MOVEMENT FEATURES AND H-REFLEX MODULATION .2. PASSIVE ROTATION, MOVEMENT VELOCITY AND SINGLE LEG MOVEMENT

Modulation of soleus H-reflex magnitudes during pedalling, and their approximation when seated with appropriate joint positions and contractile activity was demonstrated in the previous paper. The present study investigated the modulation of H-reflexes during (A) pedalling movement in the absence of contractile activity, (B) different movement velocities and (C) movement of a single limb. Using a customized tandem cycle ergometer, seated subjects with trunk supported relaxed their leg muscles and allowed their legs to be rotated.
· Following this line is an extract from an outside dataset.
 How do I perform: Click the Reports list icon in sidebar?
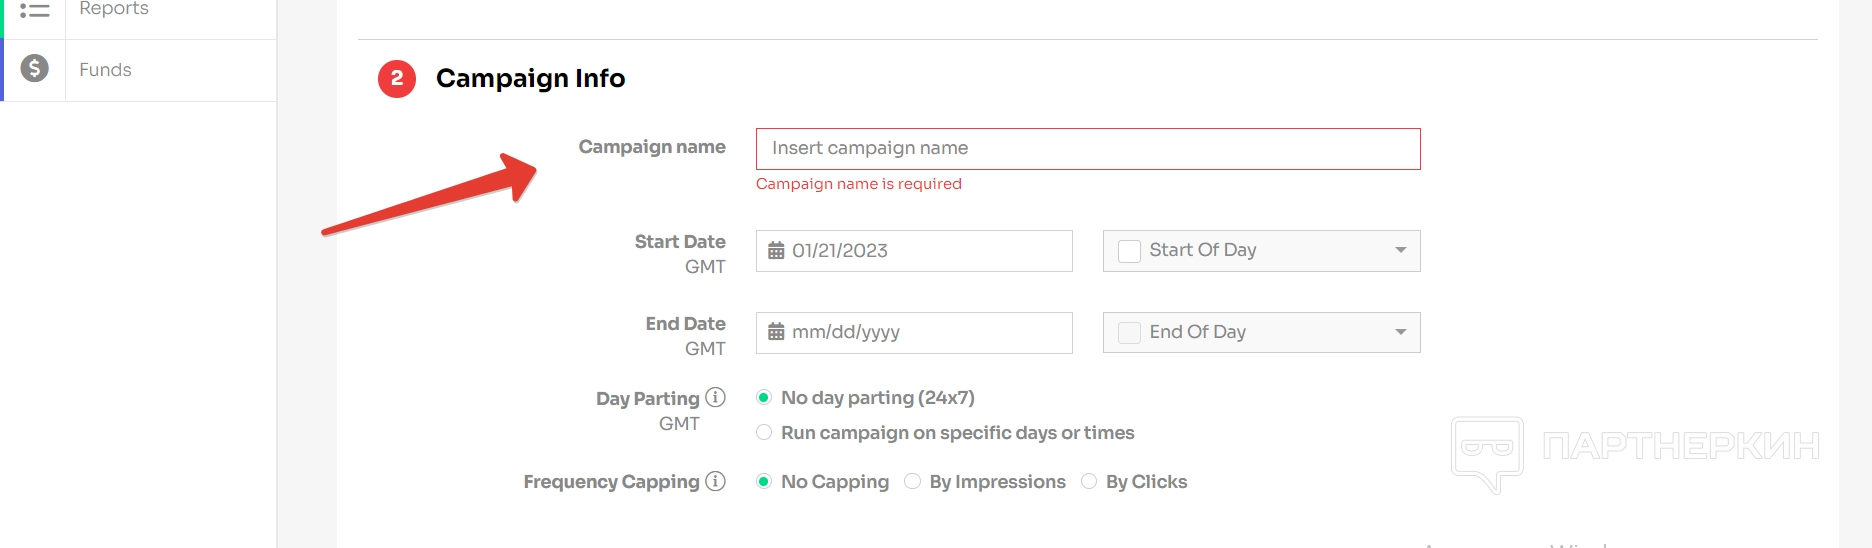point(35,10)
Their feet were supported on the pedals with the ankle braced. Reflexes were collected at four phases in the movement cycle (with some at 13 phases) and with speeds of 5-60 revolutions per min (cycle times from 12 to 1 s). The results showed that (i) reflex magnitude substantially decreased with limb rotation (P < 0.05). The degree of inhibition was dependent on the phase position. (ii) Increasing speed of passive rotation increased the inhibition at all positions, but was most pronounced near the fullest flexion of hip and knee. When subjects actively pedalled, the relationship between speed and inhibition remained. (iii) When the contralateral leg was moved and the target leg was stationary, crossed projection of reflex inhibition was clear. (iv) The reflex gain measured during active pedalling of one leg was similar to that observed during two legged pedalling. Again, a crossed effect from the contralateral leg could be observed. We conclude that the net influence of discharge from movement-elicited afference is inhibitory on this reflex path and that the reflex modulation during pedalling arises from overlaid sources. From the two papers in this present set of studies, we suggest that tonic inhibition over the whole movement cycle is relieved by overlaid reflex excitation during active pedalling, particularly during the phase when the leg extends. Each component, inhibition and excitation, is multisourced with overlap of effects from peripheral discharge.